Because the symbolosphere cannot be reduced to the biology of the human brain and the nervous system from which they arise, Logan sticks to the strong emergence position, instead of that of the weak emergence which confirms the distinction between the higher levels of complexity and lower levels but holds the view that higher level phenomena can ultimately be reduced to physics once a deeper understanding of the world is gained. In this case, the strong emergence and neo-dualism/weak dualism are perfectly compatible.
3. Informational Nature in the Evolution and Propagation of Symbolosphere
As pointed by Deacon, human beings are symbolic species, elements of the symbolosphere are exactly the behaviors of human race. And it is also the symbolic element that unite all other elements in the symbolosphere.
The notion of weak dualism or neo-dualism sheds light on our understanding of propagating organization and the non-material emergence. The differences lay in that it is the material gene-based propagating organization in biosphere while it is non-material, extra-somatic, meme-based propagating organization in the symbolosphere. Just as the mechanism for replication for living organisms through descent, modification and selection, the same is true of the evolution of the symbolosphere. The transmission of meme is its descent, though varied in forms and levels. At the same time, because of the transmitting ability of meme differs and modification of memes in minds of various recipients, the selection process occurs along with. Thus, we could see that the propagating organization of the symbolosphere in nature follows an evolution mechanism of information, and the symbolosphere belongs to the domain of information.
4. Insight from the Philosophy of Information
Logan’s interpretation of human culture and society focuses on the emergence and downwards causal relations. He depicts the mode of propagation and evolution in the symbolosphere. However, the new dualism faces the difficulty to correctly explain the ontological position of the symbolosphere, while the philosophy of information proposed by Chinese scholar Kun Wu provides a standard solution in its theory of human evolution [
5]. The evolution of human beings not only contains a physiological inheritance pattern, that is, to follow the single evolution path with DNA genetic characteristics, but also includes psychological activity patterns and behavioral patterns in a three-dimensional way. For human race, the physiological and genetic characteristics will present themselves in the postnatal growth, at the same time, the characteristics of psychological and behavior patterns accumulated in years will also leave “traces” on the inherent genetic vector, which constitutes a new congenital genetic features. It is in this interaction and two-way activities of mutual development and realization between human and nature as well as culture factors that all the content of physiosphere, biosphere and symbolosphere and their form achieve a completed, essential and unified integration.

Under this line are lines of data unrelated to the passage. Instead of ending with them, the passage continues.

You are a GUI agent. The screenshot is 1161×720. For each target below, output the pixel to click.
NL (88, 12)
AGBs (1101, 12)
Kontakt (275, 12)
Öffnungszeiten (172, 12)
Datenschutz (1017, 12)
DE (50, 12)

In this book, Logan have clearly demonstrated that many serious limitations exist in our current understanding of information. His efforts, that information should be perceived in a larger theory of the “propagating organization”, rather than the reproduction and transmission of bits of data, paves the way to explore pragmatic aspects of symbolic communication of human beings. It will bring inspiring insight to our comprehension and illustration of symbolic evolution of society in digital age, from science to technology and from computation to Internet. And the philosophy of information, on the other hand, offers us a systematic approach to understand the dual existence of matter and information in the ontological sense.